━━━ Exercise passage

The sun has now ascended into the sky, and hope is fading fast. By 5 am, every day, about 150 daily wage workers assemble at Boring Canal Road in Patna, waiting to be picked up for work. At 10.30 am on a Tuesday, the area is still packed. Only 10 men have found work so far. The remaining squat on the ground in groups, their tools next to them. Such scenes have become common since the lockdown, say the workers, even as their savings have dried up, making survival tough.
As Bihar prepares to vote in the midst of a pandemic, the plight of labourers, many of whom have returned from metros in the past six months, is an important election issue.
Next to where the men sit, the Boring Canal Road, and indeed Patna, seems to have returned to ‘normalcy’, with chaotic roads, open markets, and people roaming without masks. But these men ask “what is normal?” “There is absolutely no work. Most of us are mistri (masons) or rajmistri (supervisors), and depend on the real estate sector for work, earning between Rs 600-700 a day. Now, even if we get work, payment is not guaranteed,” said Raghu Gupta, a worker at the chowk.

━━━━━━

In the passage about daily wage workers in Patna, how much do the masons and supervisors say they earn a day?

━━━ Data records

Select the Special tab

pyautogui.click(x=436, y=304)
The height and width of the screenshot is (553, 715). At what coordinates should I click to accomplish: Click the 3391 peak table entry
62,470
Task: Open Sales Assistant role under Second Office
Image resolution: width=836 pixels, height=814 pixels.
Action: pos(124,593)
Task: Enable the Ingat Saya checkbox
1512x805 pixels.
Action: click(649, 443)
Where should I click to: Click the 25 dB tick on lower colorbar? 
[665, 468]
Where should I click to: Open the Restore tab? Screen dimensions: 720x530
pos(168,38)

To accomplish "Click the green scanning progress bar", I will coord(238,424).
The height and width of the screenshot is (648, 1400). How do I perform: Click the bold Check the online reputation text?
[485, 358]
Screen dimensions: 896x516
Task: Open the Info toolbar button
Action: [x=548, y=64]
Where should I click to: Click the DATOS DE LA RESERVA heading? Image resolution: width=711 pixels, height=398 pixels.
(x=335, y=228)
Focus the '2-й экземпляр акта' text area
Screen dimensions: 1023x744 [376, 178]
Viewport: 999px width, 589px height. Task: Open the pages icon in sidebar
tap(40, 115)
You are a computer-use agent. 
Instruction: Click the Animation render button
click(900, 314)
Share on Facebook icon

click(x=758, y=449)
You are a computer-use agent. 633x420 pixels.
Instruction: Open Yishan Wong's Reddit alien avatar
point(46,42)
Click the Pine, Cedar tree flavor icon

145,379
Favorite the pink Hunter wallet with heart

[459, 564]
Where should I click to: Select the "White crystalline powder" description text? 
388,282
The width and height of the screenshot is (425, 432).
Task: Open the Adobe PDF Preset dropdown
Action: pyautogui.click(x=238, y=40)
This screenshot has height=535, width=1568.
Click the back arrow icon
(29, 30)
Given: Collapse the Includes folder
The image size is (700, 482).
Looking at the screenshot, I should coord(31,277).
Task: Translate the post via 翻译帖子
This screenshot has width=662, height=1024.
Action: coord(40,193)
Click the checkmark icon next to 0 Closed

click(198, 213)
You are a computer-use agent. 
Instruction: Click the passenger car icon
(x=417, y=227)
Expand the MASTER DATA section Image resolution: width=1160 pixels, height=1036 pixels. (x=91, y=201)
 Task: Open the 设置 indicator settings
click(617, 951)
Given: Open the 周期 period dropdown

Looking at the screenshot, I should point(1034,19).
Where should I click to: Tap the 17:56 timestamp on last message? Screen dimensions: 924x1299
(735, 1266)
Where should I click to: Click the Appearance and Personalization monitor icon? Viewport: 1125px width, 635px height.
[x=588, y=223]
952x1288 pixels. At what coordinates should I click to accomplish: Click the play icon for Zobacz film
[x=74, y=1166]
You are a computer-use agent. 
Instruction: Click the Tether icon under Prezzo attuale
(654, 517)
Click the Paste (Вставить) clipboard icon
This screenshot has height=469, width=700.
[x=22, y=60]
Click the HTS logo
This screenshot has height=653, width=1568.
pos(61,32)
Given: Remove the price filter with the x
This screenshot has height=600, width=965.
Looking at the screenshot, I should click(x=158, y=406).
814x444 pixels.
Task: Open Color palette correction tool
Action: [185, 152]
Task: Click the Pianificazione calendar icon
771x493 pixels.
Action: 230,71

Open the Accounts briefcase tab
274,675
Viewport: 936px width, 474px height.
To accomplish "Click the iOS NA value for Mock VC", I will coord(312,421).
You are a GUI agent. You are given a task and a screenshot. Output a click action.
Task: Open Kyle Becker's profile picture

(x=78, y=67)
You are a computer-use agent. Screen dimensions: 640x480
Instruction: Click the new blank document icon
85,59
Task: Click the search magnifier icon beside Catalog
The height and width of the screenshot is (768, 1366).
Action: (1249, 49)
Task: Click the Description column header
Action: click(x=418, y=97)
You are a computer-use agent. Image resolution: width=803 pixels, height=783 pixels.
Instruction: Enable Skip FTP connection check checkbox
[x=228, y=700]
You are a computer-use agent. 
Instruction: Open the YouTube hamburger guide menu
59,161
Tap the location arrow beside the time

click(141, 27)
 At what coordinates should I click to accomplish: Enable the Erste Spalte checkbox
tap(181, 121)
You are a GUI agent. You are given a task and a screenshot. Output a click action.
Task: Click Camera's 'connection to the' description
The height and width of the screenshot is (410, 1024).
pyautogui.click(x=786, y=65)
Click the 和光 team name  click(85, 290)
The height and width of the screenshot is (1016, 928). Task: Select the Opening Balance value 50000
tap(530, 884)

━━━━━━

[Solved exercise]
Between Rs 600-700 a day.